No cenário global, a tendência foi oposta. De acordo com o levantamento, as novas infecções caíram 43% no mesmo período. A redução, no entanto, não ocorreu em todos os países: apenas 21 nações apresentaram crescimento nos diagnósticos. Na América Latina, o aumento foi de 25% entre 2010 e 2025.
Brasil soma mais de 39 mil novos diagnósticos
Mesmo sendo reconhecido internacionalmente pela Organização Mundial da Saúde (OMS) por suas políticas de prevenção e tratamento, o Brasil contabilizou 39,2 mil novos diagnósticos de HIV em 2024, conforme o boletim mais recente do Ministério da Saúde.
O número representa um crescimento de 21,9% em relação aos registros de 2014. Atualmente, estima-se que 1,7 milhão de brasileiros vivam com o vírus.
Segundo os especialistas, a incidência é maior entre populações consideradas mais vulneráveis, como homens que fazem sexo com homens, pessoas trans e profissionais do sexo.
Mudança na notificação influenciou os números
Pesquisadores explicam que parte do aumento dos diagnósticos está relacionada à mudança na política de notificação adotada no Brasil.

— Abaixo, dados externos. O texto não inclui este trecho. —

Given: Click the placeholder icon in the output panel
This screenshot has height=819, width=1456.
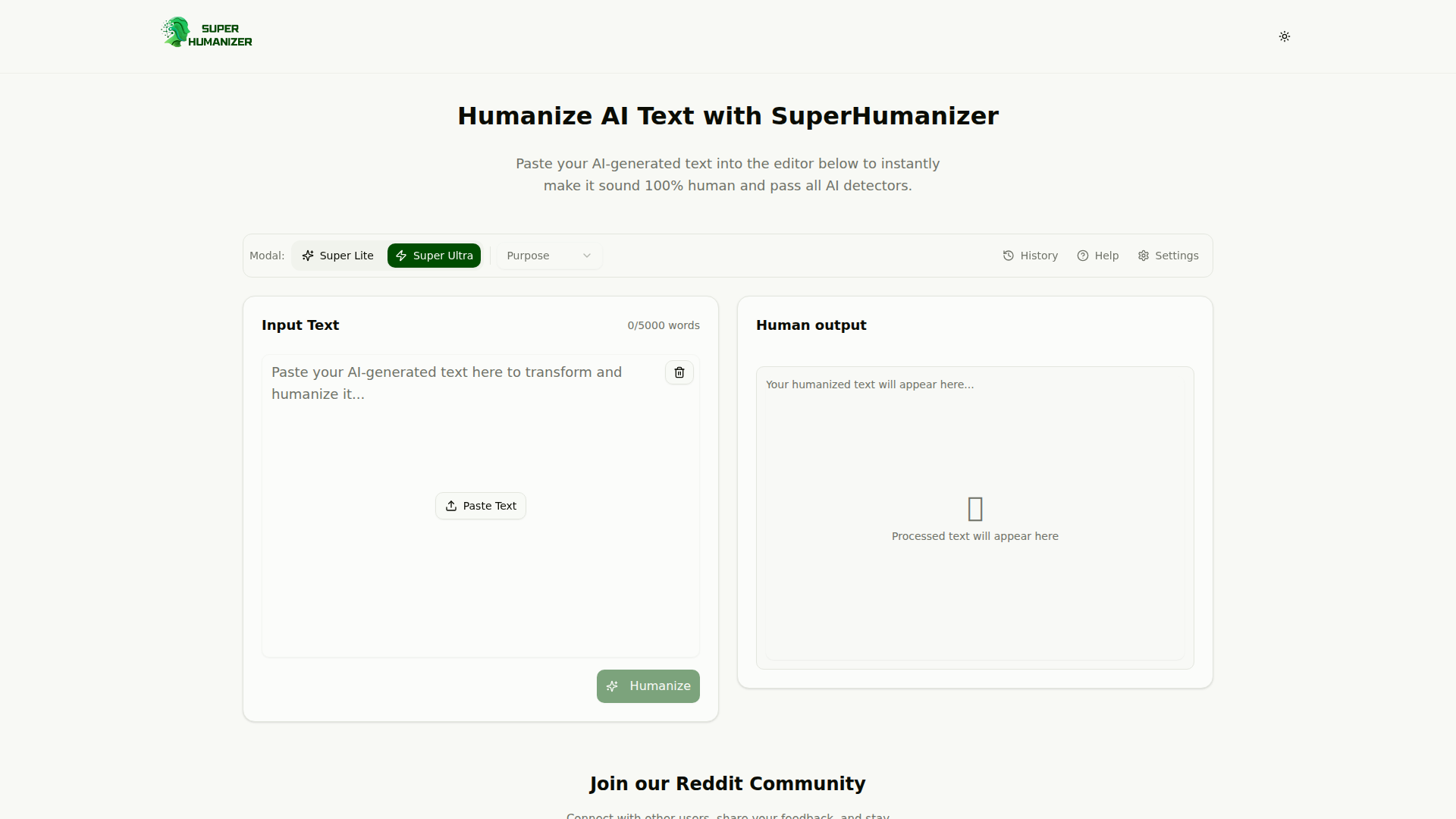Looking at the screenshot, I should pos(975,509).
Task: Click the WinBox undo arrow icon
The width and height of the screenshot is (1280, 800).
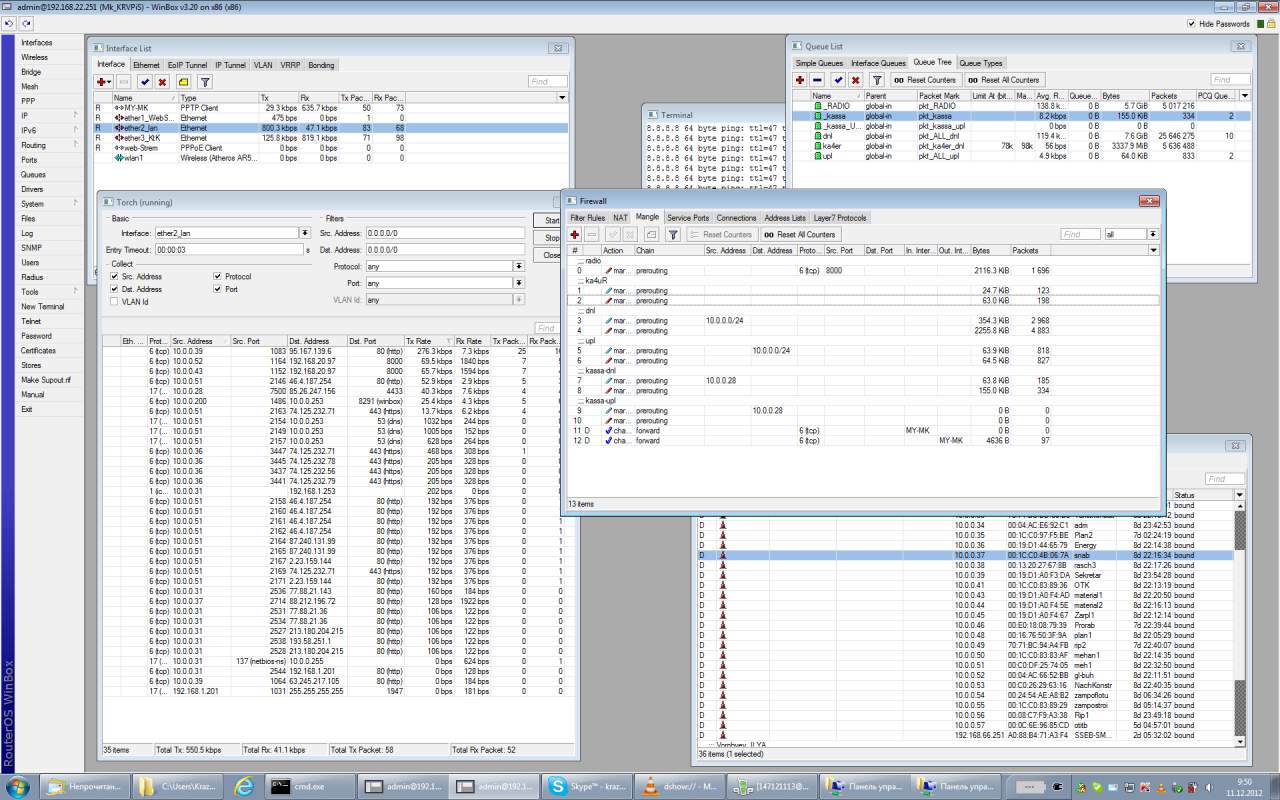Action: [9, 23]
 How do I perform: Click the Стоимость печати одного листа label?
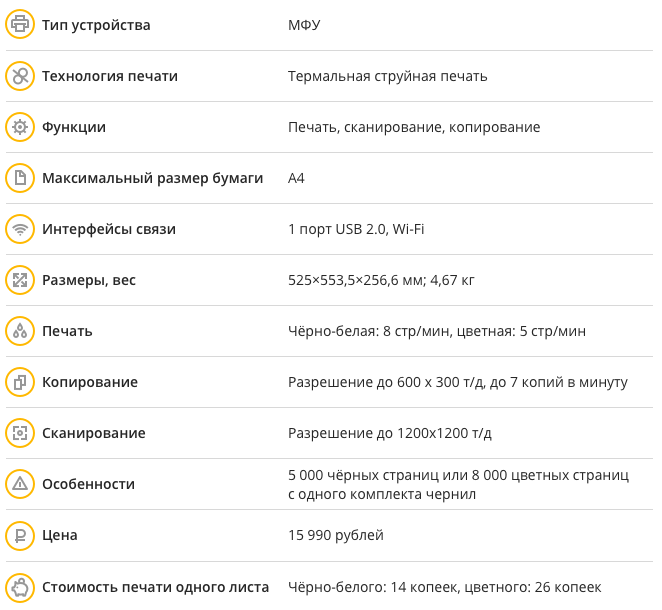point(155,587)
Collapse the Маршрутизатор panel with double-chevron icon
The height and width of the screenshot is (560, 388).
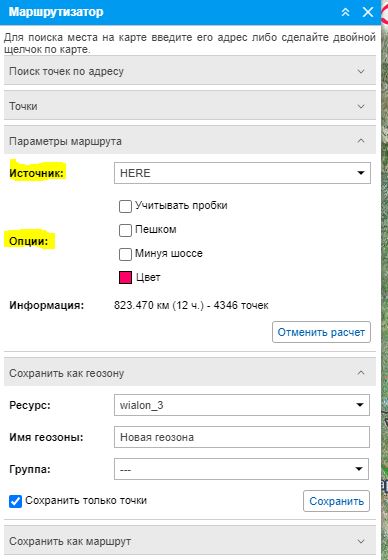[345, 12]
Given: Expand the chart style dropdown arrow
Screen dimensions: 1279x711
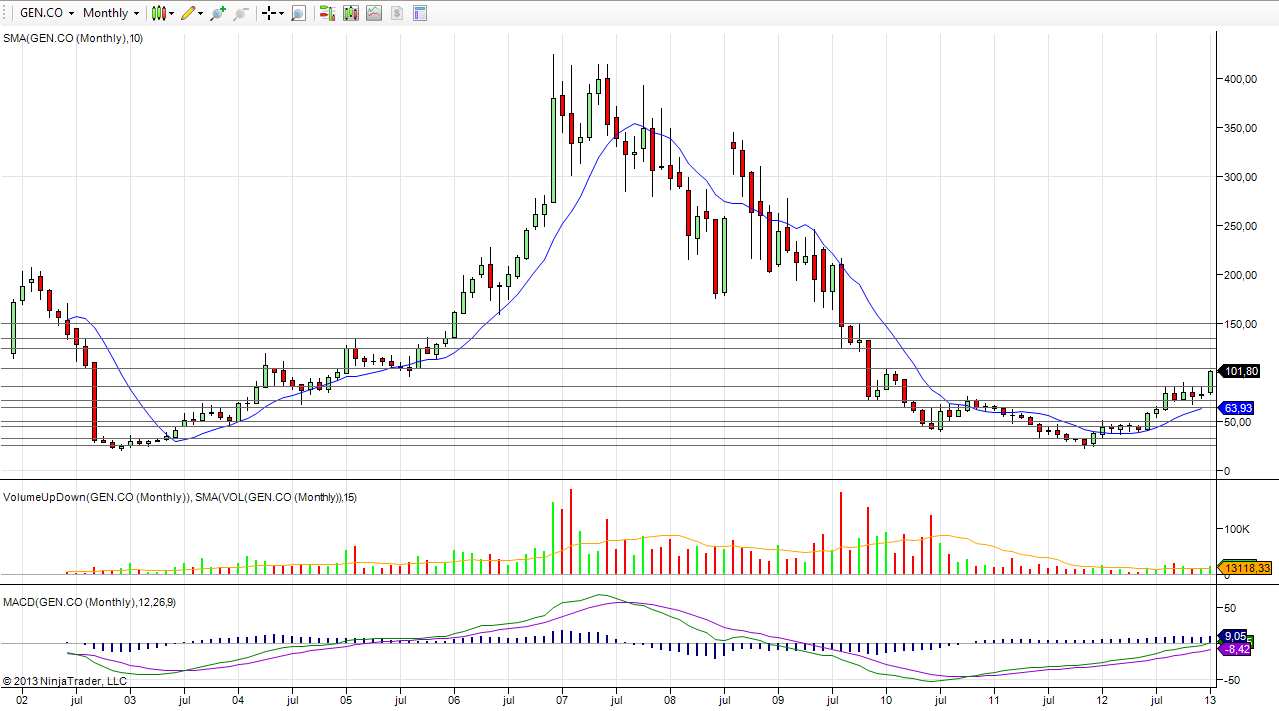Looking at the screenshot, I should click(x=173, y=13).
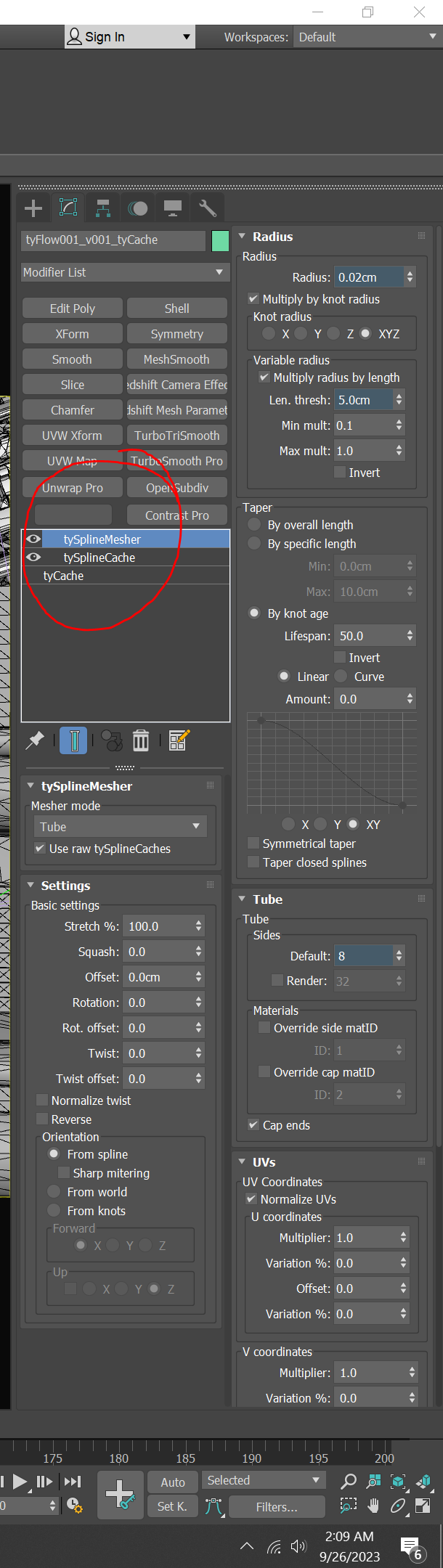This screenshot has height=1568, width=443.
Task: Open the Hierarchy panel tab
Action: click(103, 209)
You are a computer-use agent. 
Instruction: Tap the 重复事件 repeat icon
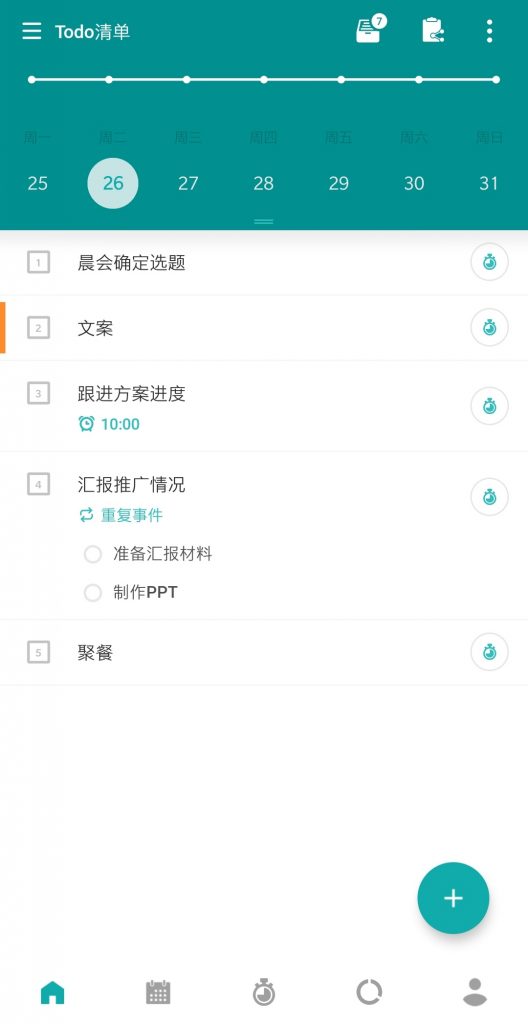86,515
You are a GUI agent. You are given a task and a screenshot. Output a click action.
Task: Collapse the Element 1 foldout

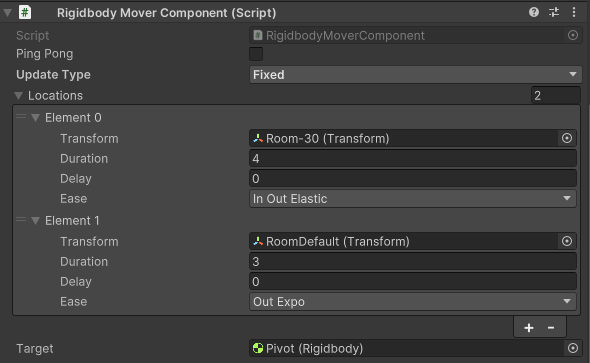pos(36,221)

Até 2013, apenas os casos de Aids eram de notificação compulsória. A partir de 2014, os registros passaram a incluir também todas as infecções pelo HIV, ampliando a identificação de novos casos e melhorando o monitoramento da doença.
Desafios permanecem
Durante a conferência, especialistas apontaram outros fatores que dificultam o controle da epidemia no país, entre eles:
- Redução das campanhas de conscientização;
- Persistência do estigma e da discriminação;
- Dificuldades de acesso à Profilaxia Pré-Exposição (PrEP) em algumas regiões;
- Cortes de financiamento em programas de prevenção;
- Percepção equivocada, principalmente entre os jovens, de que o HIV deixou de representar uma ameaça.
Avanços importantes
Apesar do crescimento nos diagnósticos, o relatório destaca conquistas importantes do Brasil nos últimos anos. Entre elas estão a certificação pela eliminação da transmissão vertical do HIV — de mãe para filho — e a ampliação da oferta gratuita da PrEP no Sistema Único de Saúde (SUS).
Especialistas reforçam que a prevenção, a realização de testes, o diagnóstico precoce e o tratamento adequado continuam sendo as principais estratégias para reduzir a transmissão do vírus e melhorar a qualidade de vida das pessoas que vivem com HIV.